TASK MATERIAL
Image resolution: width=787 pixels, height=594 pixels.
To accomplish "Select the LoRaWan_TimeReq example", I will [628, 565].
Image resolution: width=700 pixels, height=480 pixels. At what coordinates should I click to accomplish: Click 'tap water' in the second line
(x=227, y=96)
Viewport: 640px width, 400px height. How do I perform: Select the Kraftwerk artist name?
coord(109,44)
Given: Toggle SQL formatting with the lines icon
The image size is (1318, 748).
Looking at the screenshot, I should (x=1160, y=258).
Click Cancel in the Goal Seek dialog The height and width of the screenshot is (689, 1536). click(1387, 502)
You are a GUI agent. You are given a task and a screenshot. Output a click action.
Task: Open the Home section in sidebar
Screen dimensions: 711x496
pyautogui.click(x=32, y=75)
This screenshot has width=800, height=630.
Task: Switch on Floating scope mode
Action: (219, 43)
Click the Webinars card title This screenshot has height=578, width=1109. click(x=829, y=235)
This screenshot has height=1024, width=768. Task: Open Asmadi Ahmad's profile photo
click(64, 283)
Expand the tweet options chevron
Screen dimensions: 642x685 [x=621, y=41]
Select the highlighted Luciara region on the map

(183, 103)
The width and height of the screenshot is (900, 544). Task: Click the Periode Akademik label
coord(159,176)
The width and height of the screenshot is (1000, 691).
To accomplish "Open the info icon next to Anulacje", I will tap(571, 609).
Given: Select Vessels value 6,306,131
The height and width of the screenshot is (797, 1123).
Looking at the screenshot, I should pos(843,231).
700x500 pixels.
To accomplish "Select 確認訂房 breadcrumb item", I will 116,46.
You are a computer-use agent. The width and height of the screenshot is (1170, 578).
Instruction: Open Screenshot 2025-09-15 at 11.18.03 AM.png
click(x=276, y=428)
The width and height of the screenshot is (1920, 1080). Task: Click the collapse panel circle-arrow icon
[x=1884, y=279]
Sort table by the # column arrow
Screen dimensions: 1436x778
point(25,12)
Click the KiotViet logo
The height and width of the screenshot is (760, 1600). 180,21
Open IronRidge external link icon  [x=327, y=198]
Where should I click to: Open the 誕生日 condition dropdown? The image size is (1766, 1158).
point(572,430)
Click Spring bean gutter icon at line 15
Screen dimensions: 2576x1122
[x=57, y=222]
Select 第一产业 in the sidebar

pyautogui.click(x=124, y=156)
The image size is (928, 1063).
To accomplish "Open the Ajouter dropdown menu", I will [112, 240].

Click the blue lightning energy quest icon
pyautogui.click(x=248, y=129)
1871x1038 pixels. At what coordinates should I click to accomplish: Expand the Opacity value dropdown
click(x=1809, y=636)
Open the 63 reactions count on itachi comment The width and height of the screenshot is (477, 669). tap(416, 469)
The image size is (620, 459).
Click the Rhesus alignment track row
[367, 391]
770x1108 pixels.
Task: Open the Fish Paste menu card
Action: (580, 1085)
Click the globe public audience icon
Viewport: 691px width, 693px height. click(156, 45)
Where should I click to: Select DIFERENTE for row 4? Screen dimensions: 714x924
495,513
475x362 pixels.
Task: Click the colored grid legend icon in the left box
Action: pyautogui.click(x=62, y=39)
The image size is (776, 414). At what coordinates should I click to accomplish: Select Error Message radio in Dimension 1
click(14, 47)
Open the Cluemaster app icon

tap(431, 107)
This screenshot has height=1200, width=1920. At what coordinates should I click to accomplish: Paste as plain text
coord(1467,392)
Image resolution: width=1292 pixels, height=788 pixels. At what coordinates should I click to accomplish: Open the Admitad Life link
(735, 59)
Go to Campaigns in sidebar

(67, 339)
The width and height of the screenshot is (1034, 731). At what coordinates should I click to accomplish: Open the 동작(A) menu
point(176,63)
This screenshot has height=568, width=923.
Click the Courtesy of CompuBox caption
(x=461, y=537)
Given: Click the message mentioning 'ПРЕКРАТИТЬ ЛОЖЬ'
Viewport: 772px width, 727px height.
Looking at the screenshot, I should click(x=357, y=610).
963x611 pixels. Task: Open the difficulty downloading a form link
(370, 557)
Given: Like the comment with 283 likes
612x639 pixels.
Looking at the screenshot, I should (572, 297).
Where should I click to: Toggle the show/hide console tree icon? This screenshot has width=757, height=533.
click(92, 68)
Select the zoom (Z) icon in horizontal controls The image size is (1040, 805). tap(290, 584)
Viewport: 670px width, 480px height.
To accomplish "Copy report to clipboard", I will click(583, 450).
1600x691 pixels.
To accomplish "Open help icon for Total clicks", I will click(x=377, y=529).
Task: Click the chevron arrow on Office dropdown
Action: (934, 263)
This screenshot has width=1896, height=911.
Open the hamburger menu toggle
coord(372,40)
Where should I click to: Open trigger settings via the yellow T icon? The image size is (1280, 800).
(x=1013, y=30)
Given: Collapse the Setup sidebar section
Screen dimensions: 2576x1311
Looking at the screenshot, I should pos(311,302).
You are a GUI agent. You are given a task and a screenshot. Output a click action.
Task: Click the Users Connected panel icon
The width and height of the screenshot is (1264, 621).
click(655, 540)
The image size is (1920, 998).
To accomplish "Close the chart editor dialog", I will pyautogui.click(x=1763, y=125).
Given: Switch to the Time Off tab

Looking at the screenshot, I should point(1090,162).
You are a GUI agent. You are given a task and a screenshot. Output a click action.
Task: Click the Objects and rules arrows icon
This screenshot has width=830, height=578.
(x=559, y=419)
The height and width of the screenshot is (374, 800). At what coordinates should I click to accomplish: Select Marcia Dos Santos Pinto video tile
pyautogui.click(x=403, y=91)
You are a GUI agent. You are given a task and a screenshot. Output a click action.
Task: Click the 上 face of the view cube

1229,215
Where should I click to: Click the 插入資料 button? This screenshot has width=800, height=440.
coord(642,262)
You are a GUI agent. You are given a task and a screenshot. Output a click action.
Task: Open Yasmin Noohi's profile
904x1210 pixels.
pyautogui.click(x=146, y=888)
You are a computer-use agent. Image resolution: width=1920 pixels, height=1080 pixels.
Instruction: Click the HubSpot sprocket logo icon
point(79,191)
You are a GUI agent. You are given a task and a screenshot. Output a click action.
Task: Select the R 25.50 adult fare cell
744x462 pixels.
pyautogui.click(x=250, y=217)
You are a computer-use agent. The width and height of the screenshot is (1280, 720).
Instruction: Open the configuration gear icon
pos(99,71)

TASK
Can you copy out all of the items above, line for line and character for character, with no changes?

EXERCISE ANSWER
Image resolution: width=787 pixels, height=594 pixels.
To accomplish "Select the LoRaWan_TimeReq example", I will [628, 565].
Image resolution: width=700 pixels, height=480 pixels. At what coordinates should I click to accomplish: Click 'tap water' in the second line
(x=227, y=96)
Viewport: 640px width, 400px height. How do I perform: Select the Kraftwerk artist name?
coord(109,44)
Given: Toggle SQL formatting with the lines icon
The image size is (1318, 748).
Looking at the screenshot, I should (x=1160, y=258).
Click Cancel in the Goal Seek dialog The height and width of the screenshot is (689, 1536). click(1387, 502)
You are a GUI agent. You are given a task and a screenshot. Output a click action.
Task: Open the Home section in sidebar
Screen dimensions: 711x496
pyautogui.click(x=32, y=75)
This screenshot has width=800, height=630.
Task: Switch on Floating scope mode
Action: (219, 43)
Click the Webinars card title This screenshot has height=578, width=1109. click(x=829, y=235)
This screenshot has height=1024, width=768. Task: Open Asmadi Ahmad's profile photo
click(64, 283)
Expand the tweet options chevron
Screen dimensions: 642x685 [x=621, y=41]
Select the highlighted Luciara region on the map

(183, 103)
The width and height of the screenshot is (900, 544). Task: Click the Periode Akademik label
coord(159,176)
The width and height of the screenshot is (1000, 691).
To accomplish "Open the info icon next to Anulacje", I will tap(571, 609).
Given: Select Vessels value 6,306,131
The height and width of the screenshot is (797, 1123).
Looking at the screenshot, I should pos(843,231).
700x500 pixels.
To accomplish "Select 確認訂房 breadcrumb item", I will 116,46.
You are a computer-use agent. The width and height of the screenshot is (1170, 578).
Instruction: Open Screenshot 2025-09-15 at 11.18.03 AM.png
click(x=276, y=428)
The width and height of the screenshot is (1920, 1080). Task: Click the collapse panel circle-arrow icon
[x=1884, y=279]
Sort table by the # column arrow
Screen dimensions: 1436x778
point(25,12)
Click the KiotViet logo
The height and width of the screenshot is (760, 1600). 180,21
Open IronRidge external link icon  [x=327, y=198]
Where should I click to: Open the 誕生日 condition dropdown? The image size is (1766, 1158).
point(572,430)
Click Spring bean gutter icon at line 15
Screen dimensions: 2576x1122
[x=57, y=222]
Select 第一产业 in the sidebar

pyautogui.click(x=124, y=156)
The image size is (928, 1063).
To accomplish "Open the Ajouter dropdown menu", I will [112, 240].

Click the blue lightning energy quest icon
pyautogui.click(x=248, y=129)
1871x1038 pixels. At what coordinates should I click to accomplish: Expand the Opacity value dropdown
click(x=1809, y=636)
Open the 63 reactions count on itachi comment The width and height of the screenshot is (477, 669). tap(416, 469)
The image size is (620, 459).
Click the Rhesus alignment track row
[367, 391]
770x1108 pixels.
Task: Open the Fish Paste menu card
Action: (580, 1085)
Click the globe public audience icon
Viewport: 691px width, 693px height. click(156, 45)
Where should I click to: Select DIFERENTE for row 4? Screen dimensions: 714x924
495,513
475x362 pixels.
Task: Click the colored grid legend icon in the left box
Action: pyautogui.click(x=62, y=39)
The image size is (776, 414). At what coordinates should I click to accomplish: Select Error Message radio in Dimension 1
click(14, 47)
Open the Cluemaster app icon

tap(431, 107)
This screenshot has height=1200, width=1920. At what coordinates should I click to accomplish: Paste as plain text
coord(1467,392)
Image resolution: width=1292 pixels, height=788 pixels. At what coordinates should I click to accomplish: Open the Admitad Life link
(735, 59)
Go to Campaigns in sidebar

(67, 339)
The width and height of the screenshot is (1034, 731). At what coordinates should I click to accomplish: Open the 동작(A) menu
point(176,63)
This screenshot has height=568, width=923.
Click the Courtesy of CompuBox caption
(x=461, y=537)
Given: Click the message mentioning 'ПРЕКРАТИТЬ ЛОЖЬ'
Viewport: 772px width, 727px height.
Looking at the screenshot, I should click(x=357, y=610).
963x611 pixels. Task: Open the difficulty downloading a form link
(370, 557)
Given: Like the comment with 283 likes
612x639 pixels.
Looking at the screenshot, I should (572, 297).
Where should I click to: Toggle the show/hide console tree icon? This screenshot has width=757, height=533.
click(92, 68)
Select the zoom (Z) icon in horizontal controls The image size is (1040, 805). tap(290, 584)
Viewport: 670px width, 480px height.
To accomplish "Copy report to clipboard", I will click(583, 450).
1600x691 pixels.
To accomplish "Open help icon for Total clicks", I will click(x=377, y=529).
Task: Click the chevron arrow on Office dropdown
Action: (934, 263)
This screenshot has width=1896, height=911.
Open the hamburger menu toggle
coord(372,40)
Where should I click to: Open trigger settings via the yellow T icon? The image size is (1280, 800).
(x=1013, y=30)
Given: Collapse the Setup sidebar section
Screen dimensions: 2576x1311
Looking at the screenshot, I should pos(311,302).
You are a GUI agent. You are given a task and a screenshot. Output a click action.
Task: Click the Users Connected panel icon
The width and height of the screenshot is (1264, 621).
click(655, 540)
The image size is (1920, 998).
To accomplish "Close the chart editor dialog", I will pyautogui.click(x=1763, y=125).
Given: Switch to the Time Off tab

Looking at the screenshot, I should point(1090,162).
You are a GUI agent. You are given a task and a screenshot. Output a click action.
Task: Click the Objects and rules arrows icon
This screenshot has width=830, height=578.
(x=559, y=419)
The height and width of the screenshot is (374, 800). At what coordinates should I click to accomplish: Select Marcia Dos Santos Pinto video tile
pyautogui.click(x=403, y=91)
You are a GUI agent. You are given a task and a screenshot. Output a click action.
Task: Click the 上 face of the view cube

1229,215
Where should I click to: Click the 插入資料 button? This screenshot has width=800, height=440.
coord(642,262)
You are a GUI agent. You are given a task and a screenshot. Output a click action.
Task: Open Yasmin Noohi's profile
904x1210 pixels.
pyautogui.click(x=146, y=888)
You are a computer-use agent. Image resolution: width=1920 pixels, height=1080 pixels.
Instruction: Click the HubSpot sprocket logo icon
point(79,191)
You are a GUI agent. You are given a task and a screenshot. Output a click action.
Task: Select the R 25.50 adult fare cell
744x462 pixels.
pyautogui.click(x=250, y=217)
You are a computer-use agent. The width and height of the screenshot is (1280, 720).
Instruction: Open the configuration gear icon
pos(99,71)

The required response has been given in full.